Cameron throws money at police after 60% rise in hate-crime after Brexit vote
David Cameron promised the Crown Prosecution Service (CPS) and police extra cash to deal with the growing number of hate-based attacks following Britain’s vote to leave the EU, but support workers say only validating the status of migrants will help.
The many anti-migrant incidents that have been reported include an eight-year-old Polish girl being harassed by her classmates, a man being verbally abused by teens on a Manchester tram, and a halal butcher being petrol bombed.
For anyone wishing to report in incidents of anti-Muslim hatred, we recommend speaking to @TellMamaUK— HOPE not hate (@hopenothate) June 29, 2016
The Prime Minister told Parliament on Wednesday: “These attacks are appalling and they need to stop and it’s right everyone in this House and everyone on all sides of the referendum debate utterly condemns them. That’s not what we do in Britain.
“Let me say I reassured prime ministers of countries, such as Romania, Poland and the Czech Republic, who are concerned about this issue at the meeting we had last night.”
According to Cameron, prosecutors will now be given new guidance on how to deal with crimes aggravated by prejudice. Funds to finance extra security at “vulnerable institutions” and community organizations have also been set up.
“Whatever we can do we will do to drive these appalling hate crimes out of our country,” he added.

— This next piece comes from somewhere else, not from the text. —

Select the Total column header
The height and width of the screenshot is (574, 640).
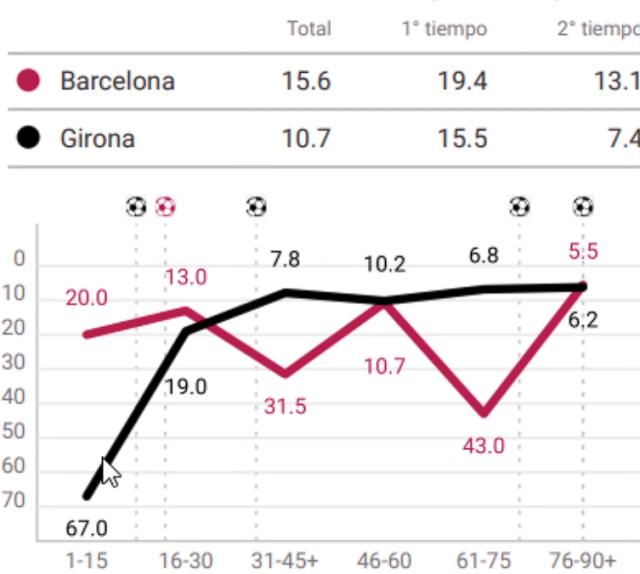308,29
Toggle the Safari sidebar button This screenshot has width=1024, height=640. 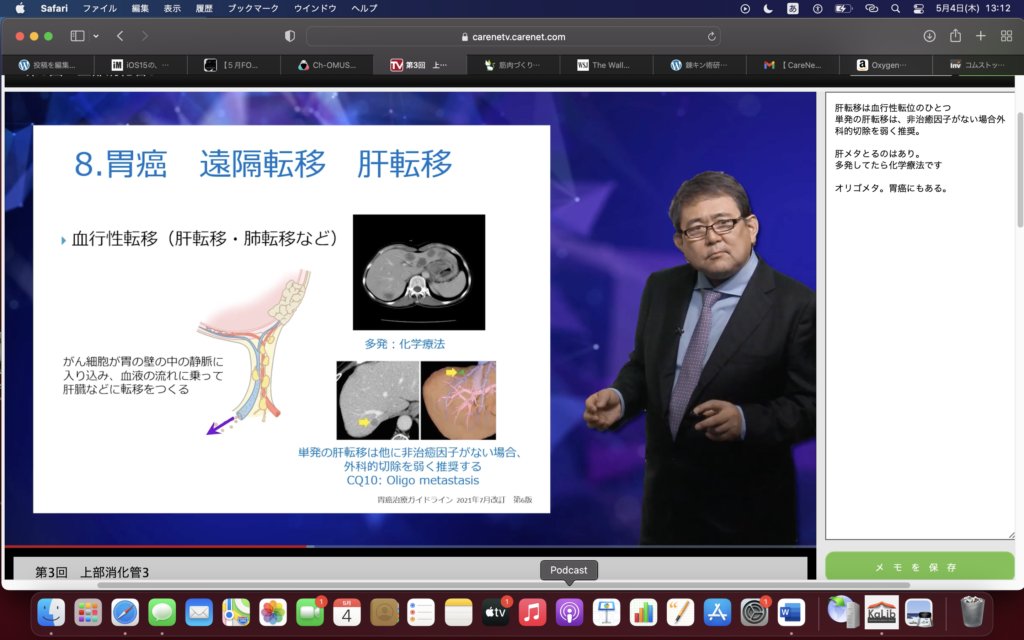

Labour leader Jeremy Corbyn visited a Polish cultural center where he showed his support for Poles living in Britain after a series of crimes targeted the community.
He said: “I want the message to go out of communities coming together, but I also want the message to go out that it is illegal, it is a criminal offence. We as a society will prosecute those people who commit those hate crimes.”
.@UKLabour Party leader @jeremycorbyn at @posklondon: We as a society will prosecute those who committed #hatecrime. pic.twitter.com/DIyOYFdif9— Polish Embassy UK (@PolishEmbassyUK) June 29, 2016
However, there was a problem with hate crimes in the UK even before feelings were further stirred up by the Brexit vote.
A report published on Wednesday by Islamophobia-monitoring group Tell Mama shows that 437 reported hate-related offences were committed in person in 2015, rather than covertly or online.
Women were found to be disproportionately affected.
A spokesperson for anti-racist campaign Hope Not Hate told RT: “These attacks are absolutely deplorable. People have a right to discuss immigration and the country has heard those concerns during the recent Referendum vote.
“What people don’t have a right to do is abuse others of a different skin colour, language, ethnic or religious group, under the guise of a ‘go home’ message.
“The Government needs to make clear the status of EU migrants and their right to remain as soon as it can, and the authorities must also clamp down hard on the perpetrators of hate crimes.”
A campaign to defend immigrants has also taken off, with Britons wearing safety pins as a sign of solidarity.
I desperately wish we weren't in this place right now - but here's my solidarity #safetypin#notoracismpic.twitter.com/SRiQGywOxt— Daisy Buchanan (@NotRollergirl) June 29, 2016
Pictures of safety pinned jackets and shirts took over social media, as well as messages of support – including tweets from Green Party MP Caroline Lucas and Great British Bake Off winner Nadiya Hussain.